The truth is nowhere near that number. It would be easier to ask how many hours I don’t work. The reality is that I work 24x7 - and I suspect many others are doing the same. I find myself thinking about work every single minute of every single day. So, literally: 24x7 = 168 hours a week.

You may remind me about sleep. Ok, at a (generous) average of six hours a night, I guess we can call it 120 hours a week and be done with it.  The truth, however, is that I suspect I'm mostly working while I sleep as well. I'm sure you've had that experience – waking up at three o'clock in the morning with an instant "Aha!" Moment, a recent gnarly problem finally solved - while you slept.

What about family and friends, you might ask. Hobbies? Sports? Sure. I do all of those things too, so let's subtract another thirty hours week and call it even - 90 hours a week.

I can live with that number. But the reality is that every one of those activities - time with family, watching a movie, biking on a lonely road, running a marathon - all happen in the background as I multi-task efficiently, checking my email and the stock market and the headline news furtively every few minutes on my iPhone or laptop or iPad.

You'd be amazed how much work you can do while biking. Just bring along an iPhone. I like to stop once an hour or so for a quick rest and send myself a quick reminder email on the topics I was thinking about for the past hour.
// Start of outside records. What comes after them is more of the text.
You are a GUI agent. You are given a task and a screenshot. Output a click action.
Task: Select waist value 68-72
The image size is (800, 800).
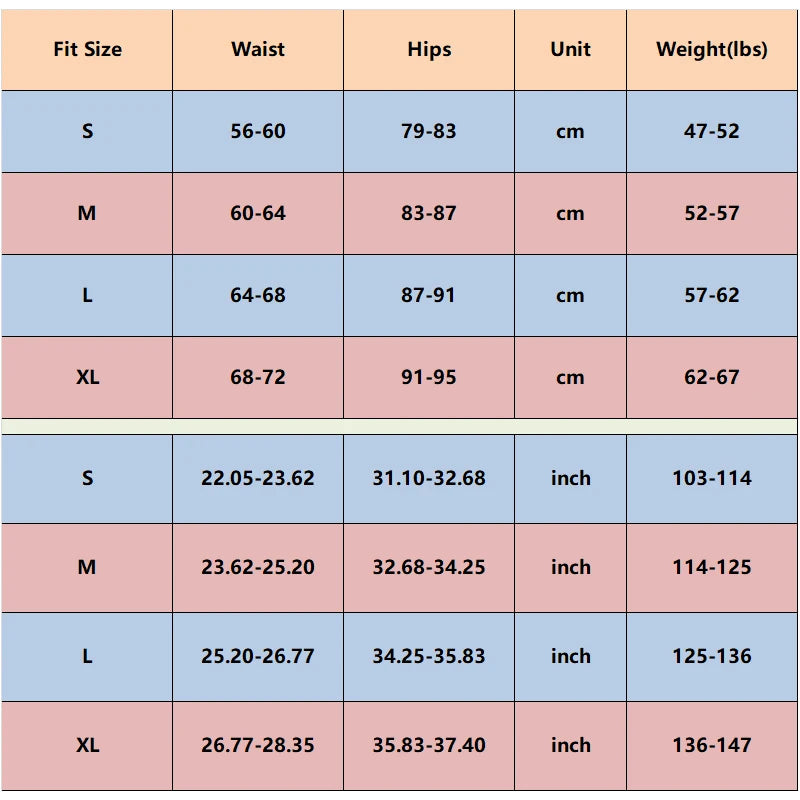pyautogui.click(x=258, y=378)
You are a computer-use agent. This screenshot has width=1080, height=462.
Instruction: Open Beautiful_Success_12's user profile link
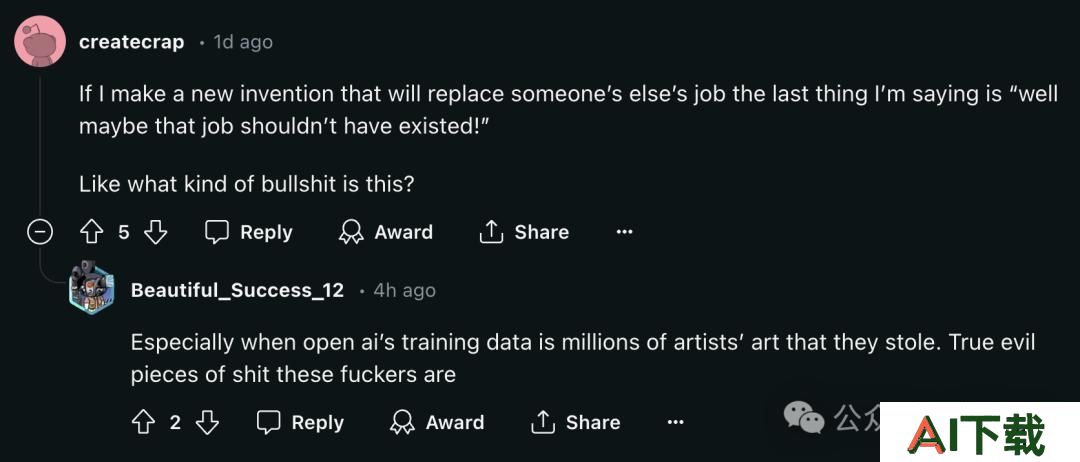click(237, 291)
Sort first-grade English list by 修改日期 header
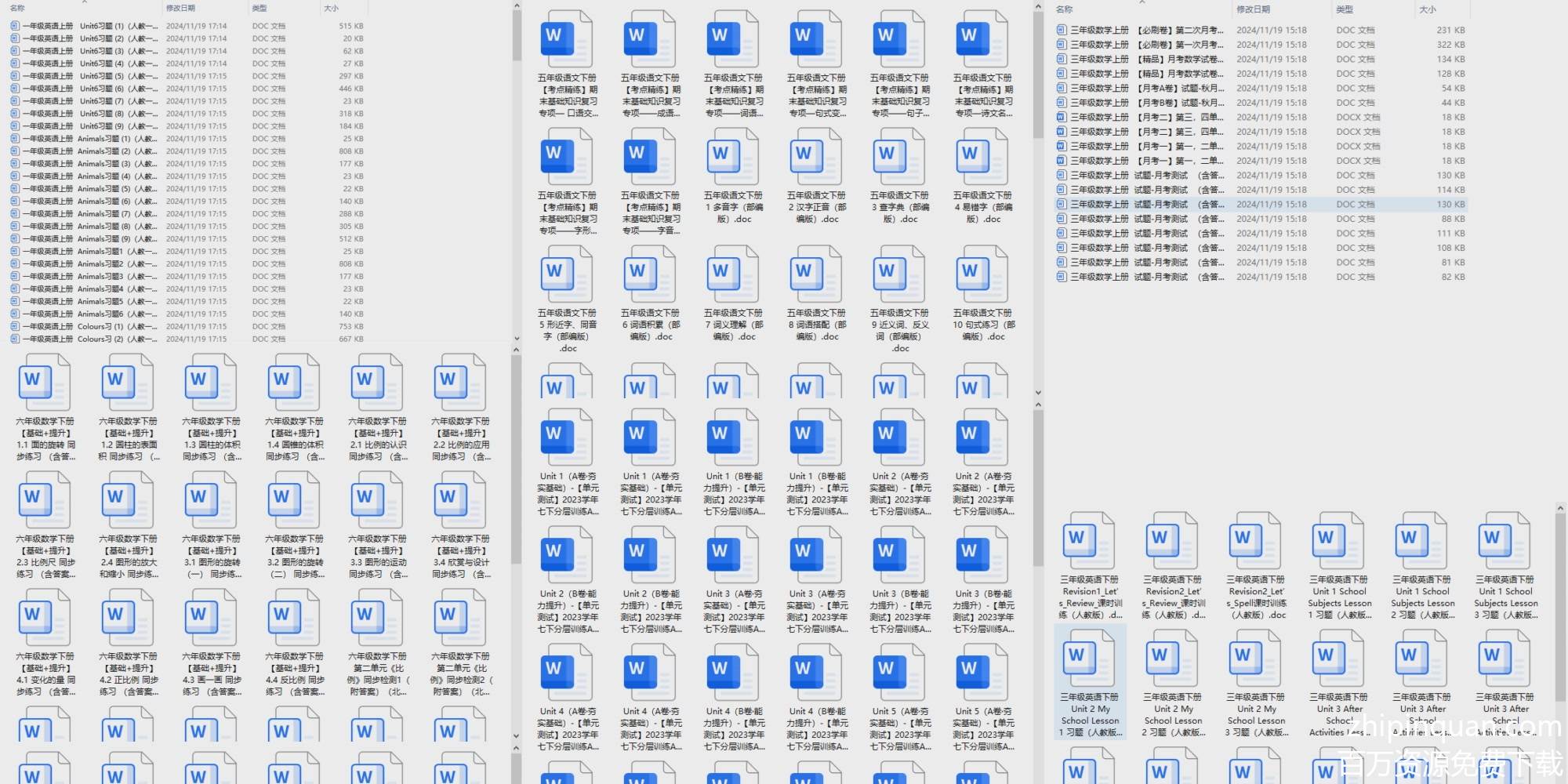1568x784 pixels. click(x=180, y=9)
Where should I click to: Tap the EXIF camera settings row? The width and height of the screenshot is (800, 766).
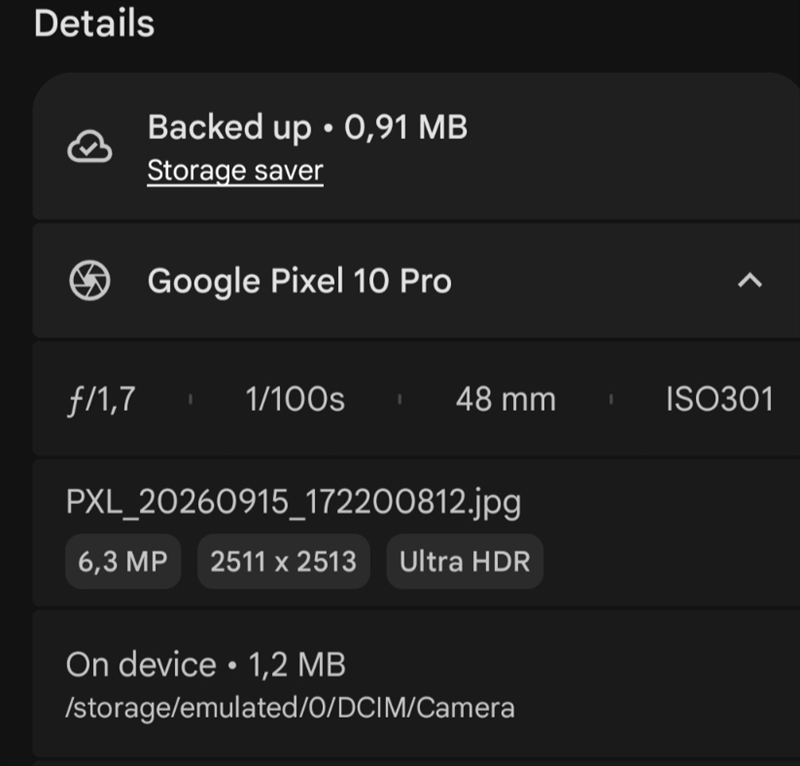point(416,399)
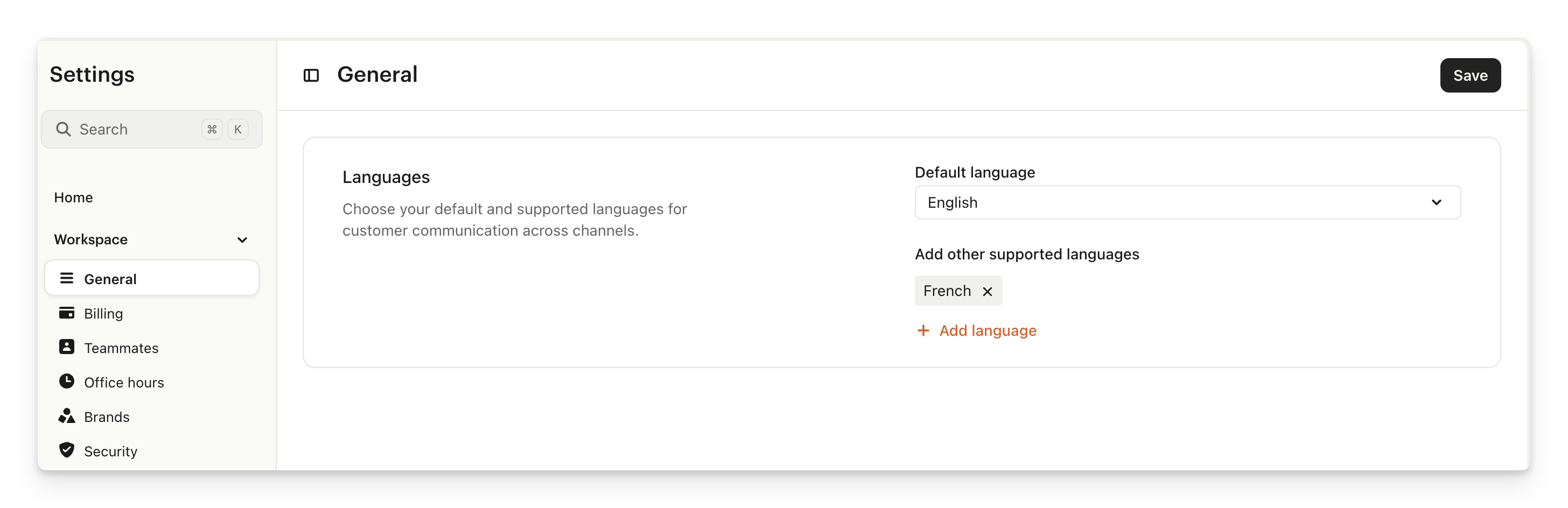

Maybe send out an email to get status on some project.

Reading, one of my favorite activities, has become a painful exercise - almost to the point of impossibility. I find my mind drifting every few sentences, thinking about some problem at work or the last email I just glanced at a minute ago - or that pesky text message waiting for a response. It's impossible to concentrate on the text for more than a couple of paragraphs at a time. Multi-tasking has become the norm without us even being aware of it.

When I wake up at three am with a start these days, I hesitate before I reach for the iPad. A few futile minutes attempting to fall back asleep before giving in and checking email. I've had extended and passionate email exchanges with dozens of other executives and engineers - all also up in the middle of the night checking email. Hmmm.... So it’s not just me.

Airplanes used to be the only safe haven - allowing me to disconnect from the Internet (from "The Matrix") for a few hours. I used to land from an international flight with my inbox cleaned, a dozen documents read and a hundred pieces of email handled. Now, even that safe haven has been taken away. I landed from my most recent international flight exhausted - having just spent the past fourteen hours arguing with a dozen people at work - thanks to the advent of in-flight Internet.

So I asked my boss for three months off. Let's call it a sabbatical, shall we? I need to clear my head. Never mind that our company doesn't currently offer such a benefit. He was gracious enough to grant it - and I’m thankful for the time off.

Years ago, I was privileged enough to enjoy a similar sabbatical while working at Microsoft and I spent the whole three months traveling around the world - from photographic safaris in Africa and treks in Nepal to gondolas in Venice and bottles of Barolo in Tuscany.


This time? Not so much. The truth is I'm too busy.

So here we are three weeks into the sabbatical - and what do I find myself doing? I’m writing a business plan, I’m filing patents, I’m doing research, I’m giving keynotes, I’m blogging. My daughter is getting married next month. I have relatives visiting from out of town. I’m too busy to take time off.

The conclusion? It has nothing to do with the job or the company. Our pace of life has changed and we can't go back to the old days. At the end of the day, "It's my own damn fault". And our new electronic online lives are being too efficient in helping me.